Theater is different precisely because the audience is an integral component of the experience and it’s this feedback loop between spectator and performer that is at the heart of theater magic. It is also, at least in part, what has been lost in recent years. Cats, originally produced in 1982 on Broadway (a year earlier in London), strikes me as the first indication that theater, as defined by the producers in its Broadway mecca, was losing sight of something essential. It was, in my opinion, the first Broadway musical which skewed the balance between pomp and circumstance; opting to, if you’ll excuse the expression, baffle its audience with bullshit, when it couldn’t dazzle them with brilliance.
Brilliance, in this context, is not characterized by a production's bells and whistles, which Cats and a variety of musical offerings since, has offered in spades, but a brilliance of the mind, which engages an audience, first and foremost in the performance of a compelling tale; what William Faulkner in his Nobel Prize acceptance speech called a tale of “universal truths, lacking which, any story is ephemeral and doomed – love and honor and pity and pride and compassion and sacrifice."

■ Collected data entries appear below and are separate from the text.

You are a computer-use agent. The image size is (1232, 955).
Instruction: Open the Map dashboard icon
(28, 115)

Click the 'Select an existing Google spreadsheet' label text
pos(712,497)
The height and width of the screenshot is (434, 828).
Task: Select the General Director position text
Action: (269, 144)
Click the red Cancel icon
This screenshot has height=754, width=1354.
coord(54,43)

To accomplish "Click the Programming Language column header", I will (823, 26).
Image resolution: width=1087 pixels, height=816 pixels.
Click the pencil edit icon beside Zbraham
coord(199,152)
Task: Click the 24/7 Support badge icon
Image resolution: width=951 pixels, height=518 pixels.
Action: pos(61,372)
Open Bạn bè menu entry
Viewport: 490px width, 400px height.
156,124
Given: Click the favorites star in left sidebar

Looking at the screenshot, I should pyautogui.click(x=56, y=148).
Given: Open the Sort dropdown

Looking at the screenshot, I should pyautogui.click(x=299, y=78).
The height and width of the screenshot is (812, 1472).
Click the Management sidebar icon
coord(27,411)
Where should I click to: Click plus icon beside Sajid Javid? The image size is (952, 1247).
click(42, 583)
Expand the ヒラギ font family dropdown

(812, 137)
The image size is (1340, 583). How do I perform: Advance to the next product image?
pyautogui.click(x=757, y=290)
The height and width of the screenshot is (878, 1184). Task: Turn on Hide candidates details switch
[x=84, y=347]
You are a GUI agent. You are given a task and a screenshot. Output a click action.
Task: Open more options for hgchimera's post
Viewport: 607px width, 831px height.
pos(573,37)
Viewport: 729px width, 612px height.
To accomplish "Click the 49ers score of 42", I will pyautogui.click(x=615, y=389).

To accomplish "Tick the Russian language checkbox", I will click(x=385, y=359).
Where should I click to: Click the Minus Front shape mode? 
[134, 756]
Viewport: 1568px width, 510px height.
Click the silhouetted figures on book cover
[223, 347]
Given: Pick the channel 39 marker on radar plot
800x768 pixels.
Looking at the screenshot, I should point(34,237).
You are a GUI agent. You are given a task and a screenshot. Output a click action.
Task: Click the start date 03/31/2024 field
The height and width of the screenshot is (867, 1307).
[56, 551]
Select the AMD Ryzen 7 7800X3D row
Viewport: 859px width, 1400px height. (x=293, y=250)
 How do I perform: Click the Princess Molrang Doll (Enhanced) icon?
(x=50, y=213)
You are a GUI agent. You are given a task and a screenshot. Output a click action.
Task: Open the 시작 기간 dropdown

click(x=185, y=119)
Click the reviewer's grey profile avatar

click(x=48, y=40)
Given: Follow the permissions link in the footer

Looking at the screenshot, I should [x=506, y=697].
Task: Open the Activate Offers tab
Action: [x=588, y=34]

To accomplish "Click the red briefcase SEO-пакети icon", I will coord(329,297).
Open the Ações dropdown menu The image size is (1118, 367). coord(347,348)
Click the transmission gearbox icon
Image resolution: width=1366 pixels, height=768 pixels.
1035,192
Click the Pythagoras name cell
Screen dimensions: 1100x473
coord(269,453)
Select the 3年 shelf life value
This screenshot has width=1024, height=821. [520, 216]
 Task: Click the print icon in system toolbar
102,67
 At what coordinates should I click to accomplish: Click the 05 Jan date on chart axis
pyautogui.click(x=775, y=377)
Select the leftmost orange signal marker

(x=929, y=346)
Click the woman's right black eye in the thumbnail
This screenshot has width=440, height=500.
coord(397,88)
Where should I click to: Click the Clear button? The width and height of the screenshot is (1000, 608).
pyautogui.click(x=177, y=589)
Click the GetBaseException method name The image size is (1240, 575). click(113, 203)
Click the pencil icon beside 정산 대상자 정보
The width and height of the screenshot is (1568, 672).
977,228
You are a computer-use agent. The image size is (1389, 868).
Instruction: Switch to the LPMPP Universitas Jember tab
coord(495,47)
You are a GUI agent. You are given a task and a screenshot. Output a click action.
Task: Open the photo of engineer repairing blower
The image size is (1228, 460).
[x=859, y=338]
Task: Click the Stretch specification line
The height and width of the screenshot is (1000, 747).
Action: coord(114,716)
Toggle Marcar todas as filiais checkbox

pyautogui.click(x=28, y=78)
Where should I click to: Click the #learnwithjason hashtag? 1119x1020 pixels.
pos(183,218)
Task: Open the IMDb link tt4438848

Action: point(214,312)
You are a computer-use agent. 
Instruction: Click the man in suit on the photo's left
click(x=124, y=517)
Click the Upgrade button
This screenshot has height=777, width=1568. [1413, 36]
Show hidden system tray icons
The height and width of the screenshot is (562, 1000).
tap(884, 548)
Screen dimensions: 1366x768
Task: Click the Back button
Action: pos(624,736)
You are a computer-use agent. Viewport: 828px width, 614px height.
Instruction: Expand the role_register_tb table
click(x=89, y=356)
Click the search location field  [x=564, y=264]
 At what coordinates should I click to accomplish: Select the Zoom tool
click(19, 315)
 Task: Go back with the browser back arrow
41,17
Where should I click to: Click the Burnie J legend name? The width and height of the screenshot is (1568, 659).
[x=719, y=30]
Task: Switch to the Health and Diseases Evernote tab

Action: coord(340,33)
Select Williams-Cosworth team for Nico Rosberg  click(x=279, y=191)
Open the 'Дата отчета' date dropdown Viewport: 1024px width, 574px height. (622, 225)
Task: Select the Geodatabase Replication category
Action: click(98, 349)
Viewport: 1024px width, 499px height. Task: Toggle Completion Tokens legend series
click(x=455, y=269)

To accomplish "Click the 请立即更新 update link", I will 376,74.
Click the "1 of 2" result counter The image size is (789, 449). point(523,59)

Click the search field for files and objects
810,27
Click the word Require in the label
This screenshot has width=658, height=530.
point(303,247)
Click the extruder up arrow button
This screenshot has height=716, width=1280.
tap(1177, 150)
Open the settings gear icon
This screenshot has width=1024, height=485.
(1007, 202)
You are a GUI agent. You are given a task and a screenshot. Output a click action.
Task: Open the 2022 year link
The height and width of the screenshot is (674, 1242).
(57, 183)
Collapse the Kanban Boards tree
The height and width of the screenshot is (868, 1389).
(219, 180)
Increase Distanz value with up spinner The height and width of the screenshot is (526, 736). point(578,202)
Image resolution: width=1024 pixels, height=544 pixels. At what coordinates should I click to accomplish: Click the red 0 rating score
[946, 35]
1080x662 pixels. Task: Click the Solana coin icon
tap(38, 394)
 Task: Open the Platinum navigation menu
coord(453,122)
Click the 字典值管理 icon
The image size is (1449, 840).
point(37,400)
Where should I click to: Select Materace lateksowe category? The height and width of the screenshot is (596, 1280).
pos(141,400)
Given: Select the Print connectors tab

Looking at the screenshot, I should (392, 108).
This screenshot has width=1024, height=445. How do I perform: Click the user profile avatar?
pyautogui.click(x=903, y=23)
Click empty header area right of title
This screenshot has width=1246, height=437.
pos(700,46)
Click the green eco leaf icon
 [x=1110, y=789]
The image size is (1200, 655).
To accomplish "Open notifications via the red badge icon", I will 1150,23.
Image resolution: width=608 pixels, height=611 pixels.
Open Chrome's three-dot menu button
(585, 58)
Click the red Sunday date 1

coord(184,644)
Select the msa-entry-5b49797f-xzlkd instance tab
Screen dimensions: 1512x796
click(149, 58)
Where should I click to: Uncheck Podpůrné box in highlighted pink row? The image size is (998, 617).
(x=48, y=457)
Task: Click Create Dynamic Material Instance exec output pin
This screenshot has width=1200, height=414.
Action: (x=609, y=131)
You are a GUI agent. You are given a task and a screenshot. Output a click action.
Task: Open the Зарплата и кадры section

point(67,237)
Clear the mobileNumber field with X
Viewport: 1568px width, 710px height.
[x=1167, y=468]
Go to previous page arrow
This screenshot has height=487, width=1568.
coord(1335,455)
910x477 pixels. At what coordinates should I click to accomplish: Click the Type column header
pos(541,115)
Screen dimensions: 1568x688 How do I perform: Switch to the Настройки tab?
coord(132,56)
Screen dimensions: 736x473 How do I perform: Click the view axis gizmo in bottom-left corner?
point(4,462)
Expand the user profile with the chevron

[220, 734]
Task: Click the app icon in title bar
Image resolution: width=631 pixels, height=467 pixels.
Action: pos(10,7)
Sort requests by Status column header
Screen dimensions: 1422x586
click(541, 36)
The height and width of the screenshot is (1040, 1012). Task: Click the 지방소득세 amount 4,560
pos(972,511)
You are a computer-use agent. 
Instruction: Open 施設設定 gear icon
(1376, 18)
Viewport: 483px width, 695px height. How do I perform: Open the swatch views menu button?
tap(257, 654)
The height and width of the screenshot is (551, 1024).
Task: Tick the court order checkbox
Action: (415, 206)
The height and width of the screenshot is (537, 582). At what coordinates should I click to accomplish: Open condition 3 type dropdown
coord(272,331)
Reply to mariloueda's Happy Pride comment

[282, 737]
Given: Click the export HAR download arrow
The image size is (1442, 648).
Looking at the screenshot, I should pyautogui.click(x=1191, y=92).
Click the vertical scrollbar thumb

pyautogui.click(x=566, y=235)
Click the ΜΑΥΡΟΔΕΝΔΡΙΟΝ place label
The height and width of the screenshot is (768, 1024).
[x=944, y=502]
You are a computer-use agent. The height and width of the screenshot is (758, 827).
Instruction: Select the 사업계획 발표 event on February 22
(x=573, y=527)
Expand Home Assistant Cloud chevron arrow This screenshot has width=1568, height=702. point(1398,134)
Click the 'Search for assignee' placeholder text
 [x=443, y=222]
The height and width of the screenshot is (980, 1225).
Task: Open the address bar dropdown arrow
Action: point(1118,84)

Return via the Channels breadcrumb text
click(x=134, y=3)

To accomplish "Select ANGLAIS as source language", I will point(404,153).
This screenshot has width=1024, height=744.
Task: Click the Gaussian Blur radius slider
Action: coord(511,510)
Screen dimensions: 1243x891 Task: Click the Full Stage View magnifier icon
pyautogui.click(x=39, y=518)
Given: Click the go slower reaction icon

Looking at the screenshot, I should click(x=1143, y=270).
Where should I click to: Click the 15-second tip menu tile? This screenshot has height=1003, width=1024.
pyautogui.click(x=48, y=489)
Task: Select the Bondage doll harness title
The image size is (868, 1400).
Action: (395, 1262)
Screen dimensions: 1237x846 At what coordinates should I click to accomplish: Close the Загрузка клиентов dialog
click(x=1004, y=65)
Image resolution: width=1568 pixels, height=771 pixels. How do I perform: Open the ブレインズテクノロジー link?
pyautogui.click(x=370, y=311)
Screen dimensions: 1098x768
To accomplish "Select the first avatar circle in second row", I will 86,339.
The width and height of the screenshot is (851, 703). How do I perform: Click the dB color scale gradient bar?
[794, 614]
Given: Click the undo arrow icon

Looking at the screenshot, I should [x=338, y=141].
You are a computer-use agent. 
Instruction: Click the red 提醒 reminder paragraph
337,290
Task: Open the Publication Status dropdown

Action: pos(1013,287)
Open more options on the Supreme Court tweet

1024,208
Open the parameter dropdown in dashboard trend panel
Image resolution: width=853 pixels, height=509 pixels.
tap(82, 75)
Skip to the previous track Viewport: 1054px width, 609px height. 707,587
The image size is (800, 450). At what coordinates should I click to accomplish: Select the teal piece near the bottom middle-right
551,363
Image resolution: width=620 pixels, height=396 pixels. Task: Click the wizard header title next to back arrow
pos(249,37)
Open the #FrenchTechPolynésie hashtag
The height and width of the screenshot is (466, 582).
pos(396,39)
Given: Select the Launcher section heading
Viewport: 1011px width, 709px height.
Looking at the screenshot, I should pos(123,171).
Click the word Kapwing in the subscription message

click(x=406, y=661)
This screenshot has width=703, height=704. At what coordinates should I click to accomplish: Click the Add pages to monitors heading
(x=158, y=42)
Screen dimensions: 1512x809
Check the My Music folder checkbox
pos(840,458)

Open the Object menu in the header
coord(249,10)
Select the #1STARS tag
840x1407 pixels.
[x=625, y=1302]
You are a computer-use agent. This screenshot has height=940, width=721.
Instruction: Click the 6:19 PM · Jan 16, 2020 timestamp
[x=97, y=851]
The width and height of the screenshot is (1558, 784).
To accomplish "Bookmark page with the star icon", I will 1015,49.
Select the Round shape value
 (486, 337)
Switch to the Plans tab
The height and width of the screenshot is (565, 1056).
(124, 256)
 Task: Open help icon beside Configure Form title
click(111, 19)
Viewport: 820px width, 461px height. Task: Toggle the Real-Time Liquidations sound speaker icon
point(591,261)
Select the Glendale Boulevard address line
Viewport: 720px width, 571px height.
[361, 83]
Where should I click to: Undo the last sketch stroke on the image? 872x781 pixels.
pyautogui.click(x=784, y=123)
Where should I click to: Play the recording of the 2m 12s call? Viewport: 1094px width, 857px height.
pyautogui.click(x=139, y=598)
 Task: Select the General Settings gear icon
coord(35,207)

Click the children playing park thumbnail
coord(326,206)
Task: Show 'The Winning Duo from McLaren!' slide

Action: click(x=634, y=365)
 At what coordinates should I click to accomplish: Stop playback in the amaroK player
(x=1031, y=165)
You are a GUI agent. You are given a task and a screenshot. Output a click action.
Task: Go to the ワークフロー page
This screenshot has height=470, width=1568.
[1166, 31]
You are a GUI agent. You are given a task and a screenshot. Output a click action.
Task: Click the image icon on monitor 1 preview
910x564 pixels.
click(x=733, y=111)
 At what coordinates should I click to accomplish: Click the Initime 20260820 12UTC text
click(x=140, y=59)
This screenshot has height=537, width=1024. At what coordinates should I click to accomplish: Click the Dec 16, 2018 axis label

"Without these," Faulkner went on to say, the writer "labors under a curse. He writes not of love, but lust. . He writes not of the heart but of the glands.”
It's this kind of brilliance that needs to be nurtured in the theater to stave off the sounds of its death knell. It is not enough these days to merely entertain an audience, because they can get that in front of their flat screen. You have to literally excite them. Stir their souls with a tale well told.
It should be noted that there is indeed brilliant theater out there. Memphis, being a case in point. Revivals are not something to necessarily gripe about, but I don't remember the Broadway of my youth doing quite so many revivals. There certainly wasn't a category for it at the Tony Awards. The Revival categories (play and musical) didn't get rolling until the 1990s. The revivals appeal, primarily, to a group of people who've seen a show umpteen times and can't wait to see it again. Or maybe missed it when it was around. A sort of guaranteed audience for the familiar. There's a good side to that coin. I'll go back to see a professional Broadway revival of Sweeney Todd any time. You'd have to catch me on a good day to get me back to see Death of a Salesman, although it's something everybody should do at least once.
We'll get them back, that vast segment of the population that used to attend theater regularly, say the producers, although it doesn't acknowledge the significantly larger crowd of people who express no basic interest, or worse, have never, and I mean never, seen a play or musical on stage, let alone a Broadway production.
These people (Exhibit A that some sense of relevance is deteriorating), are the people the theater needs to attract, and in many cases, the burden of doing so falls on the back of community theaters, whose skill at a high level of theatrical brilliance can vary widely.
Engage us, we ask. Don’t just entertain us with extravagant, eye-popping productions, but excite us, we ask. Build us this kind of theater and even at $115 a pop, on considerably less than $80,000 per year, we’ll come.